* _Yapılacaklar_
1. AKP'nin yeni logosu üzerine yazıdan "GAZİ ÜNİVERSİTESİ ÖĞRETİM" ifadesinden "gibi geliyor bana." ifadesine kadar uzanan bölümü, iki ucu da dahil olmak üzere aynen yazar mısın?
2. AKP'nin turuncu logosunu ele alan yazıyı, son cümlesinden sonra kaldığı yerden sürdürür müsün?

* _Verilen Metin_
Gündem
  • 3.3.2006 08:52

AKP'NİN TURUNCU LOGOSUNUN ARDINDA NE VAR?

GAZİ ÜNİVERSİTESİ ÖĞRETİM ÜYESİ PROF. DR. M. NACİ BOSTANCI'NIN ZAMAN'DAKİ YAZISI:

Turuncu logonun ardındaki

AKP logosunu değiştirdi. Ampul yine yerinde duruyor, ancak sarı renk daha koyulaşıp turuncuya dönüştü.


Gazetelere göre parti sözcüsü, “Partinin algılanabilirlik düzeyi yüzde yüz arttı.” demiş. Acaba bu ifade ne tür bir araştırmanın sonucu? Göstergelerin okunmasına ilişkin böylesine kesin ifadeler, doğrusu tespitten çok temenni sınıfına girse gerektir. Konusu belli, ne söylediği hayli açık göstergeler bile çeşitli yorumlara tabi tutulabilirken, soyutlama düzeyi yüksek, göndermeleri politik müktesebata göre değerlendirilen parti sembollerine ilişkin yorumlarda daha ihtiyatlı bir dil gerekmez mi? Söz, iddiasının ağırlığını taşıyamazsa dönüp sahibini ve onun üzerinden de ait olduğu kolektif kimliği yaralar gibi geliyor bana.

* _Verilen Bilgiler_
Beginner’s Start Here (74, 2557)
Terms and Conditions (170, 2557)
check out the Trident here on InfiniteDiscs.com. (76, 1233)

* _Görev Sonuçları_
1.
GAZİ ÜNİVERSİTESİ ÖĞRETİM ÜYESİ PROF. DR. M. NACİ BOSTANCI'NIN ZAMAN'DAKİ YAZISI:

Turuncu logonun ardındaki

AKP logosunu değiştirdi. Ampul yine yerinde duruyor, ancak sarı renk daha koyulaşıp turuncuya dönüştü.


Gazetelere göre parti sözcüsü, “Partinin algılanabilirlik düzeyi yüzde yüz arttı.” demiş. Acaba bu ifade ne tür bir araştırmanın sonucu? Göstergelerin okunmasına ilişkin böylesine kesin ifadeler, doğrusu tespitten çok temenni sınıfına girse gerektir. Konusu belli, ne söylediği hayli açık göstergeler bile çeşitli yorumlara tabi tutulabilirken, soyutlama düzeyi yüksek, göndermeleri politik müktesebata göre değerlendirilen parti sembollerine ilişkin yorumlarda daha ihtiyatlı bir dil gerekmez mi? Söz, iddiasının ağırlığını taşıyamazsa dönüp sahibini ve onun üzerinden de ait olduğu kolektif kimliği yaralar gibi geliyor bana.

2.
Logoya ilişkin değişiklik aslında hayli sınırlı sayılabilir. Sonuçta sarı rengin yerine onu da hatırlatan turuncu kullanılmış. Ancak şu var: Sınırlı da olsa sembol değişikliği yapmak kolay değildir. Zaman zaman imaj yenileme, yeni bir hamle gücü kazanma, yeni bir dönemi işaret etme, geçmişe göre temel nitelikteki farklılıkları vurgulama amacıyla logoların değiştirildiğini biliyoruz. Şirketler, gazeteler uzun hayatlarının bir aşamasında bazen bu türden bir iş yapıyorlar. Ancak logolarını yüz yıldır yüz elli yıldır muhafaza eden kurumların bunu köklülüğün, kalıcılığın, kendine güvenin, nihayet ebediliğin bir karinesi gibi gururla ifade ettiklerini de biliyoruz.

Logoların içeriğini icraat doldurur

AKP çok yeni bir parti. 2001’de kuruldu ve bir yılını doldurmadan iktidar oldu. Yaklaşık beş yılının üç küsur yılını iktidarda geçirmiş olan bir parti. Şimdi bu parti seçimlere girip parlak bir başarı elde etme sürecinde kullandığı, kitlelerle bağ kurduğu, kendisini onun üzerinden anlattığı logosunun rengini değiştiriyor. Hemen akla gelen ilk soru şu: Niçin? Bir parti logosunun rengini değiştirmeye niçin ihtiyaç hisseder? Sınırlı bir değişiklik de olsa bunun arkasında nasıl bir politik muhasebe, ne tür bir akletme vardır? Kamuya takdim edilen değiştirilmiş logo kadar, bunun arkasında parti mutfağında dile getirilen görüşler, değişimi haklılaştırma adına ortaya konulan gerekçeler, tartışmalar önemli. Çünkü bunlar hem AKP’nin halihazırda kendisini nasıl gördüğüne ilişkin mahrem değerlendirmelere işaret eder, hem de zaman içinde yeni logonun anlamını tayin edici faktörler olarak süreci belirler.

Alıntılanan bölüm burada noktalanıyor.